今回は、「小学校でやっていけるか不安」というママ(6歳男児の母37歳)のお悩み。はたして人生相談本&石原ジイジの答えは?

※過去の悩み相談はこちら

児童精神科医・佐々木正美は親の不安を指摘

「小学校で我が子はちゃんとやっていけるのか」――。この時期、新1年生のパパママは日々、不安にさいなまれずにはいられない。

小学校に入ると保育園や幼稚園の頃とは、子ども自身の環境も親の役割も大きく変わる。相談者は、小学校に入学した引っ込み思案で気弱な我が子が心配でならないという。

同じ悩みに対して、人生相談はどう答えているのか。

最初に参考にする人生相談は、6歳の女の子と2歳の男の子の母親からの「来春小学生になる娘の、『小1の壁』が気がかりです」という相談。

「小1の壁」というと親の仕事と育児の両立問題がよく言われるが、この母親は、子どもだけの登下校になることや、今は園での様子を毎日のように聞けているがそれがなくなることに不安を抱いているようじゃ。

児童精神科医の佐々木正美さんは、それぞれの具体的な不安を和らげる方法を指南しつつ「親の不安を表わし過ぎないこと」が大切だとアドバイスする。
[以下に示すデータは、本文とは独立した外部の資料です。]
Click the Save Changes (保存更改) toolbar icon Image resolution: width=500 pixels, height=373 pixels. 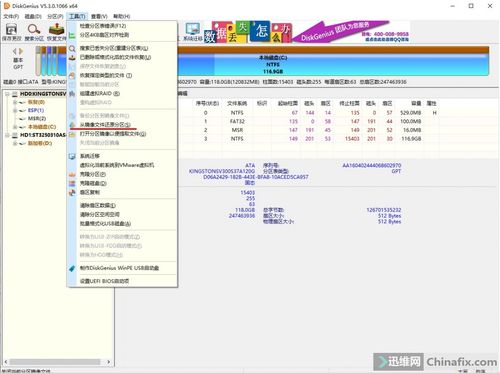[12, 32]
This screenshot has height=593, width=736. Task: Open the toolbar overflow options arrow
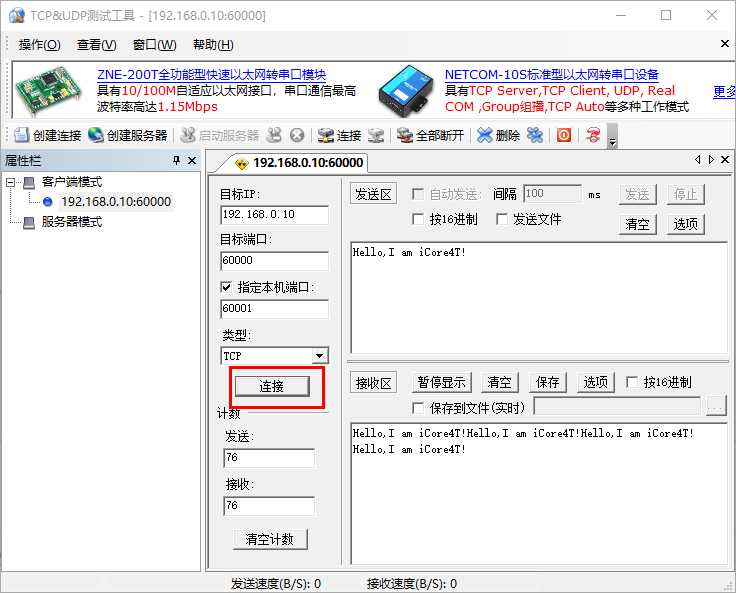(612, 138)
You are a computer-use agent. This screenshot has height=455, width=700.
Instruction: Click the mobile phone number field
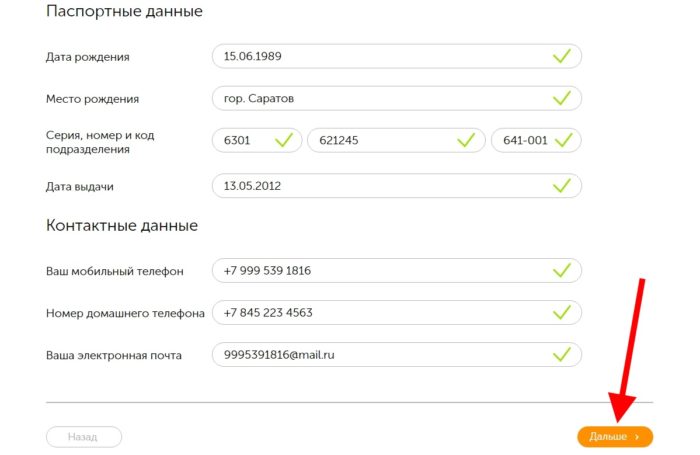coord(380,271)
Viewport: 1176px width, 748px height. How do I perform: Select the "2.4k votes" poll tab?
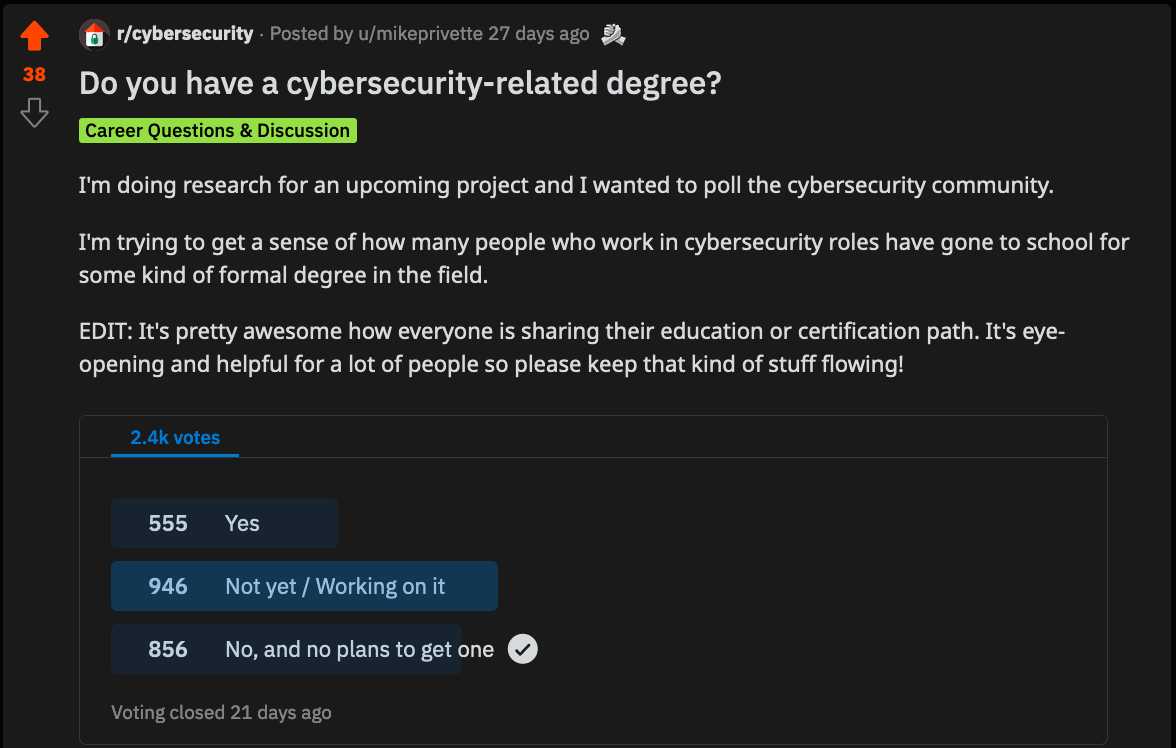click(175, 437)
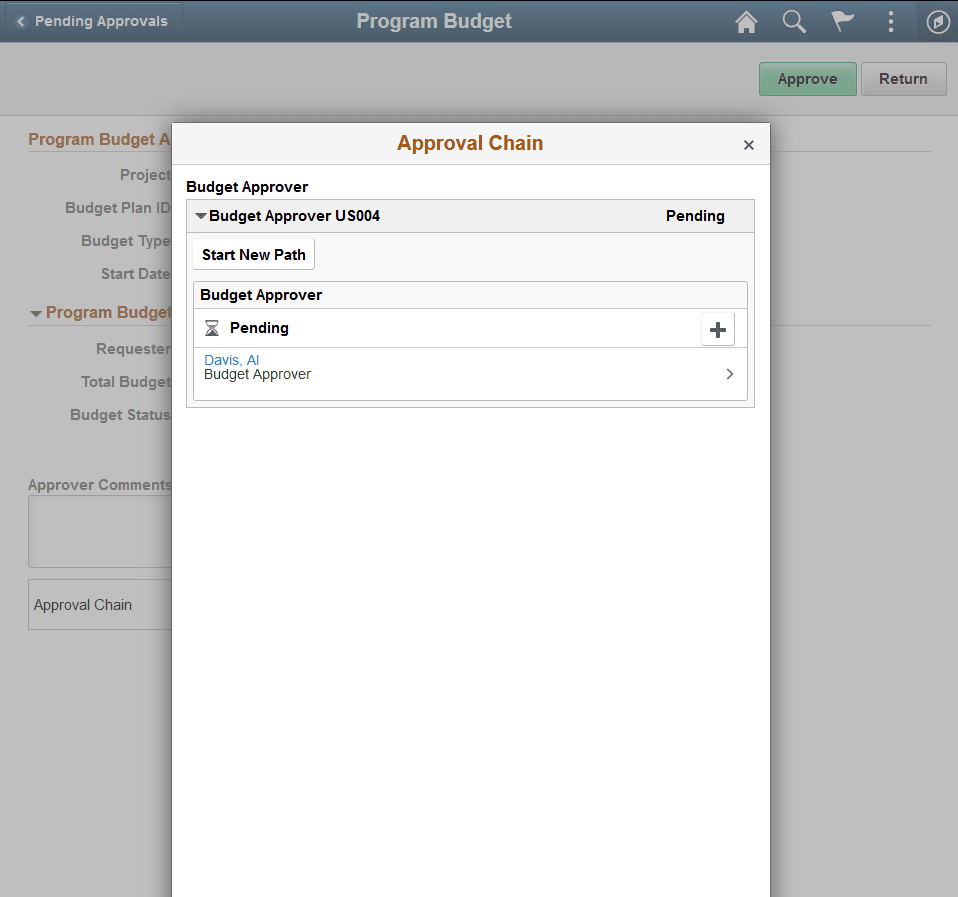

〈子どももさまざまですから、すっと学校になじめる子とそうでない子がいます。それは「個性」ともいえるのですが、私は「親に対する安心感の大きさ」とも多少の関係があると思います。(中略)十分に保護され、守られて育った子ほど、のびのびと新しい世界に飛び込んでいけるものだと私は思っています。(中略)親の不安を子どもに伝えすぎてしまうと、子どもの不安も強くなってしまいます。逆にいえば、親が心配することで、その心配を現実のものにしてしまうという側面もあるのです。不安の強い子どもは、やはり親の不安も強いものですから〉
(初出:雑誌『Como』の連載。引用:佐々木正美著『佐々木正美先生の子育てお悩み相談室』2016年、主婦の友社)

佐々木先生は「頭で考えるのではなく、実際の小学生親子を見て、話を聞くことから始めてみましょう」とも。不安を抱くのは仕方ないが、親がオロオロしていたら、子どもはさらに激しくオロオロするしかない。

この回答は、遠回しに「心配なのは子どもよりもむしろ親の側だ」と諭してくれているようにも読める。必要なフォローはしてあげるとして、表面上は無理してでもデンと構えるのが、親の務めではなかろうか。

先回りの心配は取り越し苦労で終わる

新年度の環境の変化に対する不安は、幼稚園などに入学するときも同じである。2人目は、我が子の入園を控えて「協調性がないところがあるので、友達にイジメられはしないかと」不安を抱いている母親。

「しばしば正義の味方になったつもりでお友達を倒してしまったり」することがあり、「性格を何とかしなければ」と思い悩んでいるとか。昭島恵泉幼稚園園長(当時)の若松安子さんは、こう答える。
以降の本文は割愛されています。